One of the more annoying (ie. delightful) things about Tesla Motors is the way the company casually disrupts long established auto industry business models. Whether it is vehicle sales and service or overcoming EV range anxiety or using your car to as an extension of the power grid or letting your car drive itself.
The latest twist from Tesla, revealed in Tesla owner posts on Facebook, is a one-month free trial of Autopilot mode. The function is enabled within 30 seconds if you choose to take it.
Tesla began making cars in 2014 with the Autopilot capability built in. The feature was available as part of a convenience package with emergency braking and side collision avoidance. For $2,500 at the time of purchase, the Model S owner could add active cruise control and automatic highway steering.
Tesla buyers not choosing the option at the time of purchase can activate it later for $3,000. But Tesla has gone one step further with the free trial. The simplicity of the offer disguises its mind-blowing possibilities and the tragic implications for traditional auto makers.

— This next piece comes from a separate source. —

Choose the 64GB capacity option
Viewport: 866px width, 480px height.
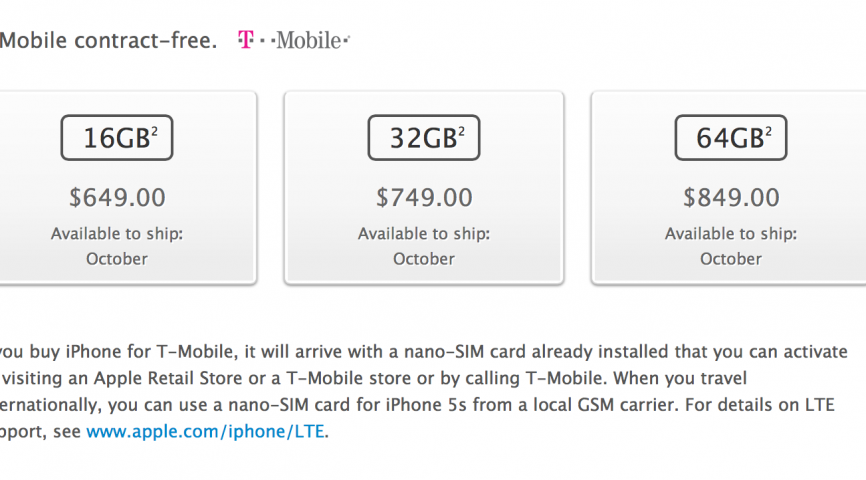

With the Autopilot free trial Tesla is demonstrating what advanced driver assist technology analysts have been pointing out for quite some time.
Camera-based sensors on cars can be used for multiple purposes including everything from detecting driver inattention to enabling collision avoidance, lane keeping, blind spot detection, self-parking, all-around views of the vehicle, emergency braking and adaptive cruise control.
Once the sensors, including radar and sonar, have been added to the car at the factory the process of turning on features may not even require a software “download.” It may only require an update to deliver the latest algorithms along with a “switch” to activate the software which is already on-board in the car.
The power of the free trial strategy for safety features lies in the ability to tease and delight customers with safety features that might not normally be selected at the original vehicle purchase. Many of these features require demonstration, something the average car buyer these days simply doesn’t make time for. But as a free trial, Tesla has opened the door to pushing and promoting safety enhancements long after the original sale of the car.
The insurance-related opportunities are endless here. Sponsored safety anyone? “Download or turn on this safety feature and we’ll give you a discount on your insurance.” “Collision avoidance brought to you by State Farm and Mobileye.” “Ten percent off your premium as long as you keep the feature turned on.”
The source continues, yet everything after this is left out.